Render the data below as a JSON list of strings with one string per line and no blank lines. Leave the pictures out.

>> START RECORDS SUPPLIED

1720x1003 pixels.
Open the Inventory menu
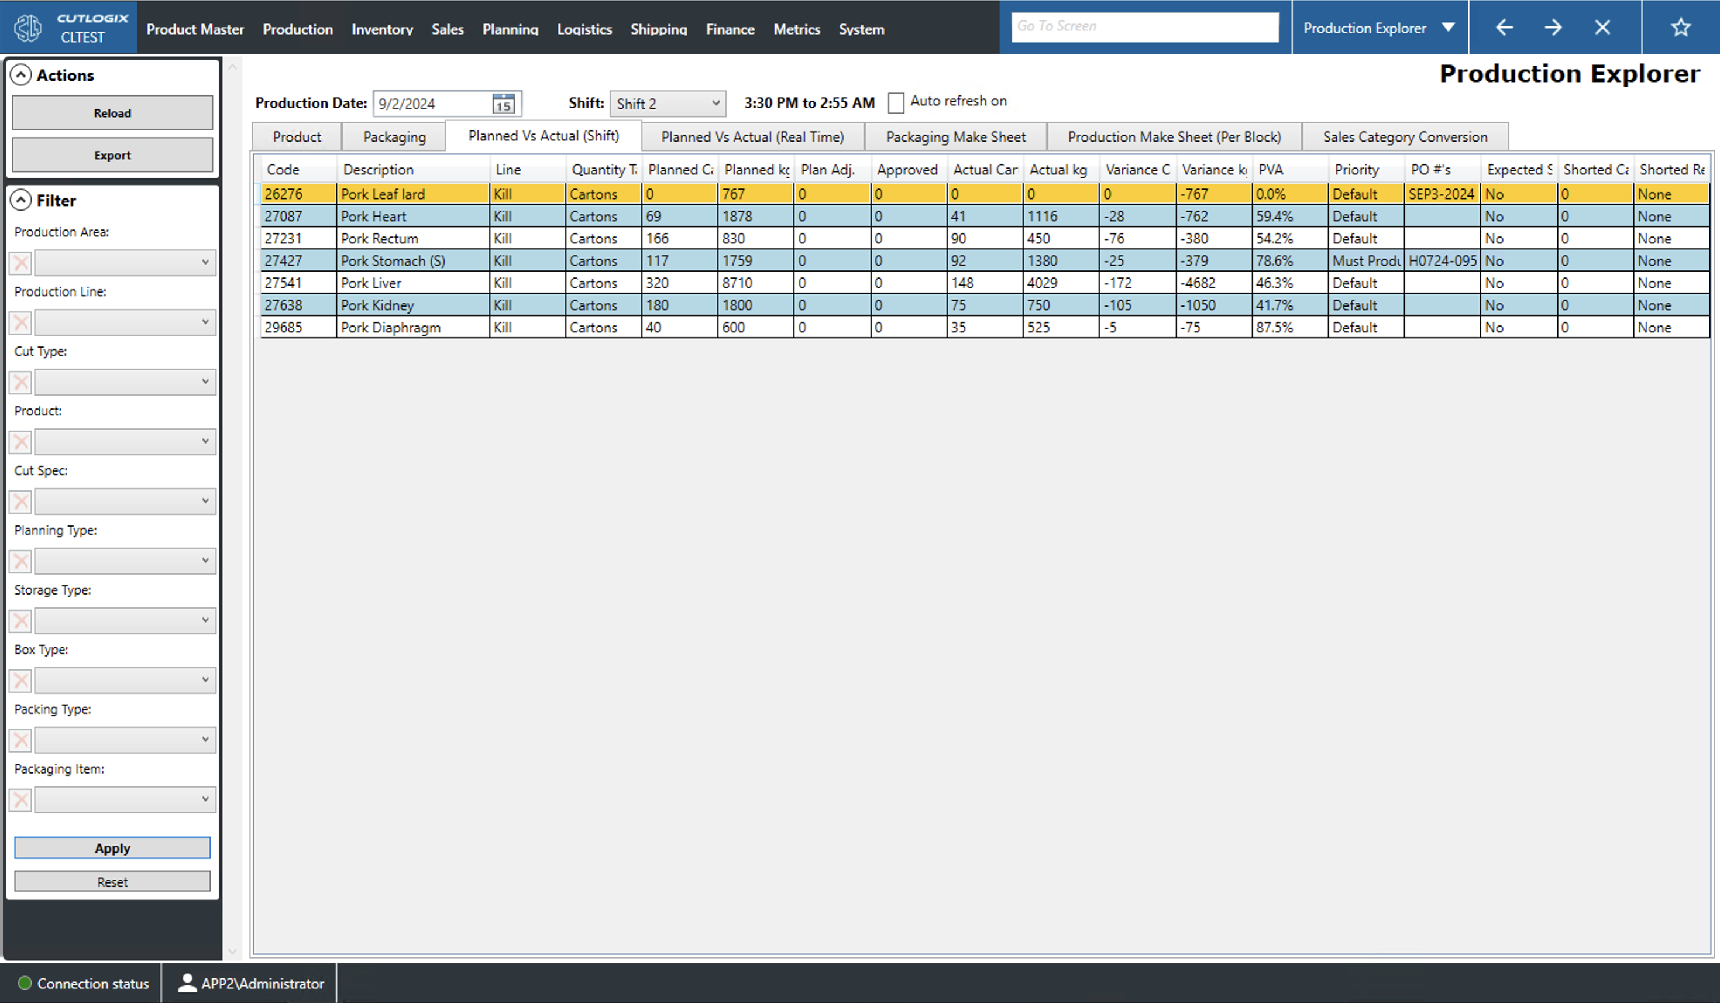pyautogui.click(x=382, y=29)
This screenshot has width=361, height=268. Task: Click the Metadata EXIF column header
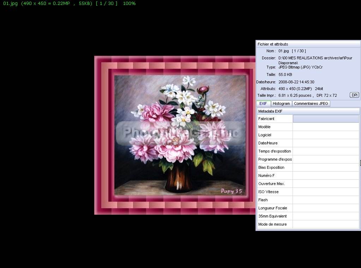(x=308, y=111)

>> END RECORDS SUPPLIED

FINAL ANSWER –
[
  "1720x1003 pixels.",
  "Open the Inventory menu",
  "pyautogui.click(x=382, y=29)",
  "This screenshot has width=361, height=268. Task: Click the Metadata EXIF column header",
  "(x=308, y=111)"
]